## TEXTO

--------------------------------

O jovem vai então sumir no mapa sem deixar rastros. Detalhe: antes de partir ele doa todas as suas economias, 24 mil dólares, a uma entidade de caridade.

Chris parte país afora com seu carro velho e depois segue caminho pegando carona, descendo rios de caiaque, viajando clandestinamente em trens e de carona de novo. Em sua jornada, cruza lugares de paisagens maravilhosas e dá um tempo em alguns povoados onde conhece pessoas especiais. Pessoas incríveis, mais humanas que o povo das grandes cidades, que poderiam fazê-lo esquecer o louco objetivo gelado do Alaska.

Fiel à verdade dessa história (da qual não darei detalhes para não estragar algumas supresas), o diretor Sean Penn nos entrega uma obra prima sobre a história real de de Chris. Rodado quase todo ao ar livre, com cenas de beleza inesquecíveis, Penn ainda é ajudado pela magnífica atuação do jovem Emile Hirsh (de Alpha Dog e Os Reis de Dogtown), que faz o protagonista e um elenco de apoio não menos pungente. Um elenco que torna os personagens solidários e generosos que cruzam a jornada de Chris ainda mais tocantes.

Na Natureza Selvagem é essencial para abalar nossos modos de vida e planos de vida ou para reafirmá-los, porque mesmo a inabalável convicção de Chris - de que o isolamento na natureza selvagem é o máximo que um homem pode aspirar – será questionada.

Sim, a missão-busca de Chris é algo quase sagrado, elevada e bela demais, mas falta-lhe talvez algo ensinado por um grande amigo que faz em sua viagem, um simples trabalhador rural: equilíbrio.

Mas como encontrar o equilíbrio frente a esse sistema e sociedade que nos massacram diariamente nas grandes cidades? Talvez mergulhando na belíssima trilha sonora do filme, toda ela composta, tocada e cantada por Eddie Vedder, o mestre do rock de alma do Pearl Jam. Eddie criou as canções de acordo com as cenas e jornada do filme. E quem melhor que o tão crítico líder do Pearl Jam para fazer uma trilha de um homem fugindo de nossa sociedade ultra materialista em busca de uma ascensão espiritual? Assim ele canta em Big Hard Sun, “When I go to cross that river / She is comfort by my side / When I try to understand /She just opens up her hands”. Quando eu vou cruzar o rio, Ela (A Natureza) me conforta ao meu lado / Quando eu tento entender / Ela apenas abre suas mãos.

Abrir as mãos, estendê-las e oferecê-las. Por que os homens não aprendem a grande lição de generosidade e pureza da Natureza?

--------------------------------

## LISTA DE EXERCÍCIOS
A: Reescreva o trecho da resenha do filme que começa nas palavras "Chris parte país" e termina depois de "gelado do Alaska.", trocando "caiaque" por "canoa".
B: Liste todas as pessoas mencionadas pelo nome na resenha do filme.

--------------------------------

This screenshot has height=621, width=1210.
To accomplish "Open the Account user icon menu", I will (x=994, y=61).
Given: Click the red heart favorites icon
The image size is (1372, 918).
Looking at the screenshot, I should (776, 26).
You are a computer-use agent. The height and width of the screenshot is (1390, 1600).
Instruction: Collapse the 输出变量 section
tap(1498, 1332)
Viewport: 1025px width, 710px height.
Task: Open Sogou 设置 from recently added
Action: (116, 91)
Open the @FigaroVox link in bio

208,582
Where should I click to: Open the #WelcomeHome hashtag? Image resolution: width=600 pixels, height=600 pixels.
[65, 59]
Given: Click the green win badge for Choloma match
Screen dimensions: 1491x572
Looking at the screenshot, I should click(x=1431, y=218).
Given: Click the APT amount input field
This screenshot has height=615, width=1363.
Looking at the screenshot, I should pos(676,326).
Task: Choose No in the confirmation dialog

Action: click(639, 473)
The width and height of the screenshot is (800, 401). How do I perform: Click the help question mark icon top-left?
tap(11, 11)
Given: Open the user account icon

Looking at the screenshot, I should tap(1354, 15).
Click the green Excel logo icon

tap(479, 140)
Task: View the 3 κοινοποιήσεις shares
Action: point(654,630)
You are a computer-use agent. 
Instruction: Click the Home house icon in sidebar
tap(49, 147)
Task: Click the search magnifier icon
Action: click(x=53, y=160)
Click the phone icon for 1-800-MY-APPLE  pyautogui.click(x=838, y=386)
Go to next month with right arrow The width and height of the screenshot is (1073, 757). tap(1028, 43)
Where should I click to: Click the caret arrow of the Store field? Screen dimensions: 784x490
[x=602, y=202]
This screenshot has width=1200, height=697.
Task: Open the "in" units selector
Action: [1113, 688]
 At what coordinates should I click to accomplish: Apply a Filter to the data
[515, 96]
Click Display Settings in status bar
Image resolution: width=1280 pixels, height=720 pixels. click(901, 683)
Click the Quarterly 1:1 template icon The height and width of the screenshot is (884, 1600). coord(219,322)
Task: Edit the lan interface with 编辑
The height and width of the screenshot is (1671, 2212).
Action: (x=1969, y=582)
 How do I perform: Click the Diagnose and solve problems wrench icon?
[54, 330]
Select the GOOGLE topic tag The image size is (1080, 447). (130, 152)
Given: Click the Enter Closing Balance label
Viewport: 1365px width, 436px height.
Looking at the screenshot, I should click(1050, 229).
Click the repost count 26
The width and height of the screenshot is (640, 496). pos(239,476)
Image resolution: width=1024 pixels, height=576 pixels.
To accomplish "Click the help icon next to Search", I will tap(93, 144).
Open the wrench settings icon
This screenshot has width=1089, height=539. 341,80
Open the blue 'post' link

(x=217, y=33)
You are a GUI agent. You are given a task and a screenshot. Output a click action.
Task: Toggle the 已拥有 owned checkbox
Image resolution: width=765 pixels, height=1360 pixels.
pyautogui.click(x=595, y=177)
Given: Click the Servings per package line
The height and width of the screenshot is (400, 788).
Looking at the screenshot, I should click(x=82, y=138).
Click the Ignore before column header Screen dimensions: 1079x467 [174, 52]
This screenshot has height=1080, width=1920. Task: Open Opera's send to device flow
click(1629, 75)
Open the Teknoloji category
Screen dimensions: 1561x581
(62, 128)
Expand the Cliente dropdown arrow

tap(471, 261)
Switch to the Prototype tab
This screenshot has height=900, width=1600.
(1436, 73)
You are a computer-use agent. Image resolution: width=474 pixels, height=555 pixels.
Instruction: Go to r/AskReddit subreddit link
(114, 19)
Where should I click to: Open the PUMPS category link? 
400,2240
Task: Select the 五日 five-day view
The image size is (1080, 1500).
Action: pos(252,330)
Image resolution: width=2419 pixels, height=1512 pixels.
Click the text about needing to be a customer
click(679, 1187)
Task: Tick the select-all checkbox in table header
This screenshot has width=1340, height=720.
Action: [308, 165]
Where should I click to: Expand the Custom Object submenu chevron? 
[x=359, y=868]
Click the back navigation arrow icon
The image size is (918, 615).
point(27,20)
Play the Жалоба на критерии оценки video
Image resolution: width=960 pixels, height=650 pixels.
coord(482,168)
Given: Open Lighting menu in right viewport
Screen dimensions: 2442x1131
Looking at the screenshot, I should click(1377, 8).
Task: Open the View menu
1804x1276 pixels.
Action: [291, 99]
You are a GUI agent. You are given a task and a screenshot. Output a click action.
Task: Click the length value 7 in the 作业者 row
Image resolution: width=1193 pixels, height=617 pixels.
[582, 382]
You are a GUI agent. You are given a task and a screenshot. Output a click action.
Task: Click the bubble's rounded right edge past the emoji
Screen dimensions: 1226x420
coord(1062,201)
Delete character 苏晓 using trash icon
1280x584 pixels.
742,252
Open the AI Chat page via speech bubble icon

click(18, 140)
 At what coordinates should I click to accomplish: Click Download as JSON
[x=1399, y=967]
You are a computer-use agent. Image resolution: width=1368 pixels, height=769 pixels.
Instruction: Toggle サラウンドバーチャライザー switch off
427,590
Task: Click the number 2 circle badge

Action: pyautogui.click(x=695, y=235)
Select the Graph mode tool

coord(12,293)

--------------------------------

## RESPOSTAS DOS EXERCÍCIOS
A:
Chris parte país afora com seu carro velho e depois segue caminho pegando carona, descendo rios de canoa, viajando clandestinamente em trens e de carona de novo. Em sua jornada, cruza lugares de paisagens maravilhosas e dá um tempo em alguns povoados onde conhece pessoas especiais. Pessoas incríveis, mais humanas que o povo das grandes cidades, que poderiam fazê-lo esquecer o louco objetivo gelado do Alaska.

B: Chris, Sean Penn, Emile Hirsh e Eddie Vedder.